Transportation device for beam-slab integrated unit and installation method thereof

Technical Field

The invention relates to the technical field of buildings, in particular to a transportation device for a beam-slab integrated unit and an installation method thereof.

Background

In recent years, fabricated buildings are rapidly developing in China. When the prior assembled concrete building adopts a composite floor slab and a prefabricated composite beam, a support is usually required to be arranged at the construction stage. When the layer height is large, the support system is complex and expensive. The beam-slab integrated precast concrete unit can be used for realizing the support-free and mould-free construction of precast concrete structures, so that the construction speed is increased, and the project measure cost is reduced. When the large-scale beam-slab integrated precast concrete unit is transported, the components are required to be supported at designated positions in order to ensure that the components are not cracked. Meanwhile, in order to improve the transportation efficiency, a plurality of beam-slab integrated precast concrete units are generally stacked.
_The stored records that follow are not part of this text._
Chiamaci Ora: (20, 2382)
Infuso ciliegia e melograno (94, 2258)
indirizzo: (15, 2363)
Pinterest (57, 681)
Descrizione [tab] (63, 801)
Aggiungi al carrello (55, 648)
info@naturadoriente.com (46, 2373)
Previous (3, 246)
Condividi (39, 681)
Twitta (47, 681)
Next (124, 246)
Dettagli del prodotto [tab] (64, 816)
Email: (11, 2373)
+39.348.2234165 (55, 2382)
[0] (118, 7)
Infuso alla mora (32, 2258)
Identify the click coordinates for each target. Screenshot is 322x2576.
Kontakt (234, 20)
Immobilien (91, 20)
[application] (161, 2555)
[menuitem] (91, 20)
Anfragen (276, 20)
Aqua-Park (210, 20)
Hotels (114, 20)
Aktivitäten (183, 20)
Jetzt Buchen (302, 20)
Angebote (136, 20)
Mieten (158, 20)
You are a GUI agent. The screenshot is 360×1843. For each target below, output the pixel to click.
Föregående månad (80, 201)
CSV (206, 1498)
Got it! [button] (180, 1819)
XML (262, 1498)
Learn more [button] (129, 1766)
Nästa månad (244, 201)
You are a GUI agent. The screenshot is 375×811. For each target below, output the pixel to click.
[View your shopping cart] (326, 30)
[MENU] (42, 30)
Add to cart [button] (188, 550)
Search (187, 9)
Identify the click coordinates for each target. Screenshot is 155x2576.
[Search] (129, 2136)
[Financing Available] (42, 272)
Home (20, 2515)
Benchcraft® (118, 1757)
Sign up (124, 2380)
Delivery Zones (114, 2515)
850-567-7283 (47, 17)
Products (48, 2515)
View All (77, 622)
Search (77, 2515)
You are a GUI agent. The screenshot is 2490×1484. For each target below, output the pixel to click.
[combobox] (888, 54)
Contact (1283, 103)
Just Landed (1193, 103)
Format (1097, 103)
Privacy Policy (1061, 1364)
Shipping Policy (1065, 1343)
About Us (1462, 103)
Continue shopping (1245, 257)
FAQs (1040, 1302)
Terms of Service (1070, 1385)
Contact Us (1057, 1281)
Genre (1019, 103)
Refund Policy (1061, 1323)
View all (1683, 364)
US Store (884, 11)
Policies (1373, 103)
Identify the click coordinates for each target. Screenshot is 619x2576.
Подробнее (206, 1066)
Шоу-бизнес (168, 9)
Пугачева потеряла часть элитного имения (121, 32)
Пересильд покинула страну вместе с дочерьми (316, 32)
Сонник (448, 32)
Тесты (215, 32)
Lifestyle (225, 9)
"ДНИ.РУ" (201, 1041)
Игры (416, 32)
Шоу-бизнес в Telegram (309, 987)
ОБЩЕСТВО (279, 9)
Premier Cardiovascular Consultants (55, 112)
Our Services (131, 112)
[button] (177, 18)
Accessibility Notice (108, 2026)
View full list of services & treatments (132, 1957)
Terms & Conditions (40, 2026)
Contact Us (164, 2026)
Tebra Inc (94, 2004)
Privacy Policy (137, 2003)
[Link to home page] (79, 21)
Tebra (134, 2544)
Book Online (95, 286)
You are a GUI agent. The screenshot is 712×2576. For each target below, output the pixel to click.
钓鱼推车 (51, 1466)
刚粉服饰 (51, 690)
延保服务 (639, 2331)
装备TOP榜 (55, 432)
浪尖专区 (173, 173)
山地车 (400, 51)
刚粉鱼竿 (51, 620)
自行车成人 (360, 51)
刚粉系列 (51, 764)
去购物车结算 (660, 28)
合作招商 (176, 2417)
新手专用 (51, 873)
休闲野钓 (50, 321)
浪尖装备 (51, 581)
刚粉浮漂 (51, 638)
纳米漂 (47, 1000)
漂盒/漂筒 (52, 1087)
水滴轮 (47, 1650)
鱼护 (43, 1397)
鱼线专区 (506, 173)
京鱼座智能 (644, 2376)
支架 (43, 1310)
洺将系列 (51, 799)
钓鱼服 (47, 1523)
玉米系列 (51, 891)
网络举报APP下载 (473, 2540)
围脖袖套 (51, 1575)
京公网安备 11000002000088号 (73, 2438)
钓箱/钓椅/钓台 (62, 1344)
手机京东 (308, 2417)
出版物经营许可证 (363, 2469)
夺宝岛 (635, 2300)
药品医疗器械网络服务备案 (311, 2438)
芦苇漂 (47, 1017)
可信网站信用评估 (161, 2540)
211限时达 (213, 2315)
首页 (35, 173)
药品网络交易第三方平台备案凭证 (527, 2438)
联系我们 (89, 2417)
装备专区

If no special transportation device is adopted, the load is concentrated too much, so that the cargo platform of the transportation vehicle is damaged.

Disclosure of Invention

The invention aims to provide a transportation device for a beam and plate integrated unit and an installation method thereof, which can obviously improve hoisting efficiency and avoid damage to a cargo carrying platform of a transportation vehicle.

The aim of the invention is realized by the following technical scheme:

the transportation device for the beam and plate integrated unit comprises a plurality of supporting units which are distributed at intervals along the long axis direction of a large frame of a chassis of a transportation vehicle; the supporting unit comprises a base, a U-shaped support, a T-shaped lower support, a T-shaped upper support and a fixing belt; the base comprises two spandrel girders parallel to a main girder of the transport vehicle and a plurality of connecting girders connected between the two spandrel girders; the middle part of the bearing beam is provided with a bearing bracket, and the top of the bearing bracket is provided with a U-shaped limiting piece; the U-shaped support comprises a support bottom beam arranged between two limiting pieces and support upright posts fixed at two ends of the support bottom beam; the supporting bottom beam is perpendicular to a main frame girder of the transport vehicle, and a limiting bracket in limiting fit with the supporting bracket is arranged on the lower side of the supporting bottom beam; the T-shaped lower support comprises a lower upright post which is inserted and fixed at the upper end part of the support upright post and a lower beam pad which is fixed at the middle part of the inner side edge of the lower upright post; the T-shaped upper support comprises an upper upright post and an upper beam pad, wherein the upper upright post is inserted and fixed at the upper end part of the lower upright post, the upper beam pad is fixed in the middle of the inner side edge of the upper upright post, and a connecting ring is arranged at the upper part of the outer side surface of the upper upright post; the fixing strap is connected between two opposite side connecting rings.

Further, the supporting upright post is a square pipe, and a first connecting hole is formed in the upper portion of the supporting upright post; the lower upright post is a square pipe, and second connecting holes are respectively formed in the upper part and the lower part of the lower upright post; the outer dimension of the cross section of the lower upright post is matched with the inner dimension of the cross section of the supporting upright post; the upper upright post is a square pipe, a third connecting hole is formed in the lower portion of the upper upright post, and the section size of the upper upright post is the same as that of the supporting upright post; and transverse fixing pieces are inserted between the first connecting hole and the second connecting hole and between the second connecting hole and the third connecting hole.

Further, the penetrating directions of the first connecting hole, the second connecting hole and the third connecting hole are parallel to the long axis direction of the large chassis frame of the vehicle.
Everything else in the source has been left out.